* _Work to complete_: Pull out every line below that contains the string "what" and copy each one in full. Matching is case-sensitive.

.....

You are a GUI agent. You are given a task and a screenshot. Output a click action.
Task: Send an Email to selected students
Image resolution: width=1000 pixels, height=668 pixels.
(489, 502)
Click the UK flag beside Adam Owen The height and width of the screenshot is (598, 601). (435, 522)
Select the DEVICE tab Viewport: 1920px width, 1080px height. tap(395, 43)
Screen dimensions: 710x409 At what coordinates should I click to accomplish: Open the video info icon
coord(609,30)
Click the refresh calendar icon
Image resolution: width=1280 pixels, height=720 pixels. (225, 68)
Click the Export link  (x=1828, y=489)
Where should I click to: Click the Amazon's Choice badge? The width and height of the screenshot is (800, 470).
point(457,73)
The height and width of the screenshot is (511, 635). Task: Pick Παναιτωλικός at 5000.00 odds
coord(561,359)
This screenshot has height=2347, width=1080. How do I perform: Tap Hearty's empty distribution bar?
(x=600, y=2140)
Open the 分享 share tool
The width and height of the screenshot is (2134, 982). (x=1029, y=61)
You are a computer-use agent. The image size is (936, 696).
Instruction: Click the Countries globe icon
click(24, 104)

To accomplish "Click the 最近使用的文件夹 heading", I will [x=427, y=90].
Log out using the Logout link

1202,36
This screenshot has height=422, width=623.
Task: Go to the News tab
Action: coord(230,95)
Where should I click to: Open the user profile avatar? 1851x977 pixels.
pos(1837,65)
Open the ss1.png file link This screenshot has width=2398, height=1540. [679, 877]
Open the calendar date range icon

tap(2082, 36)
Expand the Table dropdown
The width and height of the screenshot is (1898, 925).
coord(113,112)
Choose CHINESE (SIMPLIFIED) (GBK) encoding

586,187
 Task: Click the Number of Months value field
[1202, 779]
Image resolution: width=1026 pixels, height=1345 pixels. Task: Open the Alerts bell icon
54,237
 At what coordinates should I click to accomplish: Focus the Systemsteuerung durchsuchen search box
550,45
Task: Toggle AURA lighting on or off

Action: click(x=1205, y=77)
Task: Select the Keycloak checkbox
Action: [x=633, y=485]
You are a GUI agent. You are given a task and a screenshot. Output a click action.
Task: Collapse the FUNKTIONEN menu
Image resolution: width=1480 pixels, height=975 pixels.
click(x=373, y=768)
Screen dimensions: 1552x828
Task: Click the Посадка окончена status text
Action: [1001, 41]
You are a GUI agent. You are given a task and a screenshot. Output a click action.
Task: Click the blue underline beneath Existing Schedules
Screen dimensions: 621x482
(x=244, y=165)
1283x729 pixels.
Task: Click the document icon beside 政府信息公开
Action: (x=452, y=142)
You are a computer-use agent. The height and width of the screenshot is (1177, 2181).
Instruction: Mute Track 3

.....

* _Result below_:
Screen dimensions: 710x409 At what coordinates should I click to accomplish: Open the video info icon
 At what coordinates should I click to accomplish: Focus the Systemsteuerung durchsuchen search box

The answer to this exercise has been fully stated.